## What you should do
Duplicate the entries verbatim, starting at the line containing "Click the AV" and ending at the line containing "pos(468,325)", with both of those lines included.

## Working data
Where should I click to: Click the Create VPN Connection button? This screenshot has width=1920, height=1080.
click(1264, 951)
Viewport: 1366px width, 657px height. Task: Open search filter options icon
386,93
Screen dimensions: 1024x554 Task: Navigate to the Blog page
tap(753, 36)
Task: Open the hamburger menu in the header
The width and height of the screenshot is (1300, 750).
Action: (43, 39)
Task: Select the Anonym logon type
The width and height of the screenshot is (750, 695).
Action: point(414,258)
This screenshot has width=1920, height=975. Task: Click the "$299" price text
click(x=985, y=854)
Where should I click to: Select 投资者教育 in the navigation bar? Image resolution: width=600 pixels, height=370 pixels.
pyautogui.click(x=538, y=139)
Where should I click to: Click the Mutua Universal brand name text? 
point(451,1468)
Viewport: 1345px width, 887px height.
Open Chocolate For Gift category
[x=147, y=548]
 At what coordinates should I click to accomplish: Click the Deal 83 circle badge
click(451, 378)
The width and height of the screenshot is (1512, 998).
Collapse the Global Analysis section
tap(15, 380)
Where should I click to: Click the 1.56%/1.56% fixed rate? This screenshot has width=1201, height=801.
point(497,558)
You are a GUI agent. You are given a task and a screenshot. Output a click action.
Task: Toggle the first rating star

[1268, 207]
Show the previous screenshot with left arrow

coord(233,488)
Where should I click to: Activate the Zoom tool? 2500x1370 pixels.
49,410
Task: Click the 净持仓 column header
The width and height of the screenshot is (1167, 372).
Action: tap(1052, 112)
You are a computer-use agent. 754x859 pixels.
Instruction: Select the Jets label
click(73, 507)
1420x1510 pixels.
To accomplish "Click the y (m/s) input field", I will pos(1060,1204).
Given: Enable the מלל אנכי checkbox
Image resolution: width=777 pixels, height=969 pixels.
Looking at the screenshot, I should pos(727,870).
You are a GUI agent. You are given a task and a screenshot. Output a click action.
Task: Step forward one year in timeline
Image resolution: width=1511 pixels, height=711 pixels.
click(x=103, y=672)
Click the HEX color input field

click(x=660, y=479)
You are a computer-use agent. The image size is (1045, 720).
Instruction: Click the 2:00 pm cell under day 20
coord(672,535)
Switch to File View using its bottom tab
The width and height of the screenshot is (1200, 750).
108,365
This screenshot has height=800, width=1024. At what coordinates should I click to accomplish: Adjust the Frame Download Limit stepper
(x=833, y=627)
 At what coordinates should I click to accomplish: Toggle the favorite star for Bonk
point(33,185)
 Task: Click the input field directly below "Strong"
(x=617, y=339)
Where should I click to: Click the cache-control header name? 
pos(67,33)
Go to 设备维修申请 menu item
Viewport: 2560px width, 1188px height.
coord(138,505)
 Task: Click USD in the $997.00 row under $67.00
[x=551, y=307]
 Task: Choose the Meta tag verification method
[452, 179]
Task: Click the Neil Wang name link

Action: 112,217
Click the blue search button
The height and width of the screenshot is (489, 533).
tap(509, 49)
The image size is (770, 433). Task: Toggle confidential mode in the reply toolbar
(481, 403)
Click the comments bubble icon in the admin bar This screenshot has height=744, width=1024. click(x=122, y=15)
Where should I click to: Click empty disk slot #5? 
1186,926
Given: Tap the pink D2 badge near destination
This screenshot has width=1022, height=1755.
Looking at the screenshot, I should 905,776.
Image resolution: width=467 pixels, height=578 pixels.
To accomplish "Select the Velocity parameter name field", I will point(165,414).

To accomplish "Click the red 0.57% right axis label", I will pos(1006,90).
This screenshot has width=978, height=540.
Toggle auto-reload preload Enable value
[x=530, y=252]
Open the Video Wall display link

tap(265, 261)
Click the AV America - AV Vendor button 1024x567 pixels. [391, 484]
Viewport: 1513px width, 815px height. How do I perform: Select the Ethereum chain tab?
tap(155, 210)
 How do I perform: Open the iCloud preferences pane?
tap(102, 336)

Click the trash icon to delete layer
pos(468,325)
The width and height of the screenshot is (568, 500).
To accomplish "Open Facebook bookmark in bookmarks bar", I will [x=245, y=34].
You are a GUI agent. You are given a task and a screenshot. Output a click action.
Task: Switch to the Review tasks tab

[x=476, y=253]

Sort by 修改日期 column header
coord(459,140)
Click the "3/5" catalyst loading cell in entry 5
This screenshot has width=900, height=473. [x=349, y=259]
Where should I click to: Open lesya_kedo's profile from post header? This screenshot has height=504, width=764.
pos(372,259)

## Written solution
Click the AV America - AV Vendor button 1024x567 pixels. [391, 484]
Viewport: 1513px width, 815px height. How do I perform: Select the Ethereum chain tab?
tap(155, 210)
 How do I perform: Open the iCloud preferences pane?
tap(102, 336)

Click the trash icon to delete layer
pos(468,325)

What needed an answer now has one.